### [YOUR OBJECTIVE]
Return exactly, please, the lines from the one containing "Image resolution: width=673" to the last line of the entries below, and nothing else, leaving pictures out.

Collected data:
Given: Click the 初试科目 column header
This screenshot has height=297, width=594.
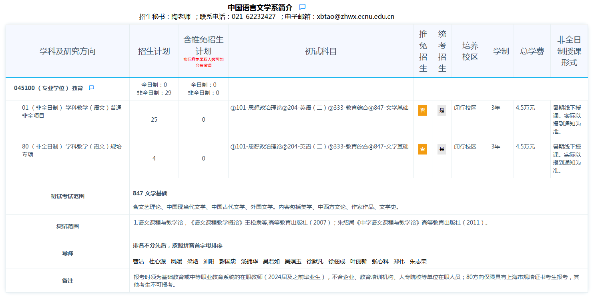Looking at the screenshot, I should [320, 51].
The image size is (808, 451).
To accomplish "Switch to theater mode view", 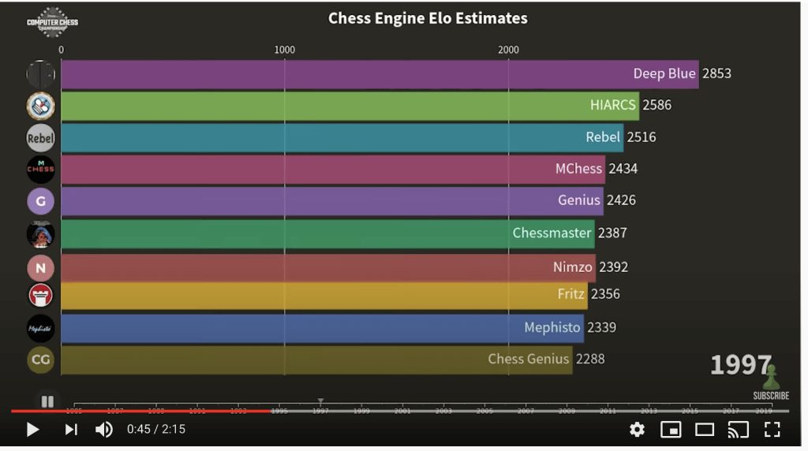I will pos(705,430).
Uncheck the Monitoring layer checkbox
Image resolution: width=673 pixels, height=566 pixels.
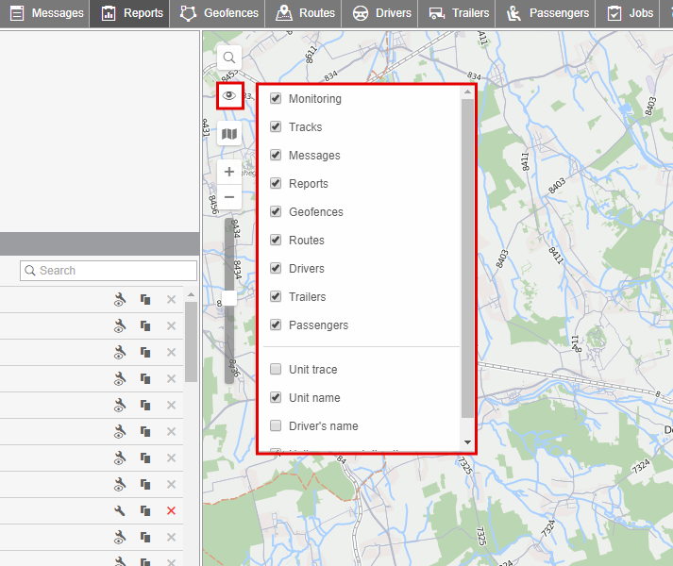[x=276, y=99]
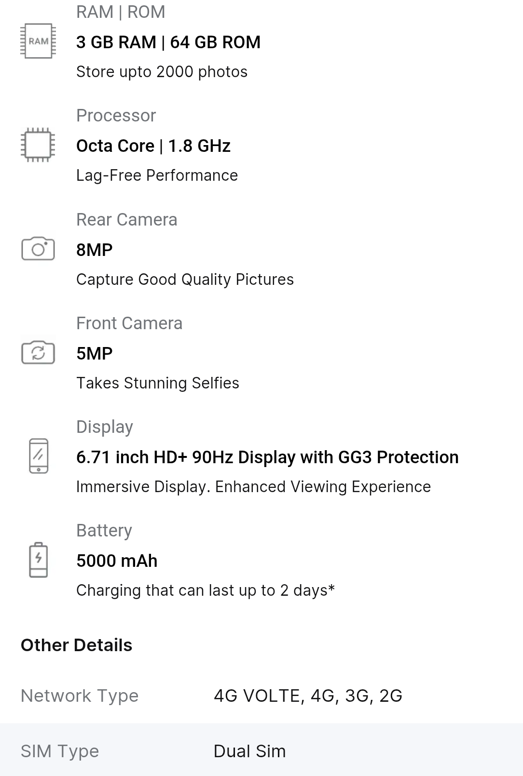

### [ANSWER TO THE PROBLEM]
Image resolution: width=673 pixels, height=566 pixels.
[x=276, y=99]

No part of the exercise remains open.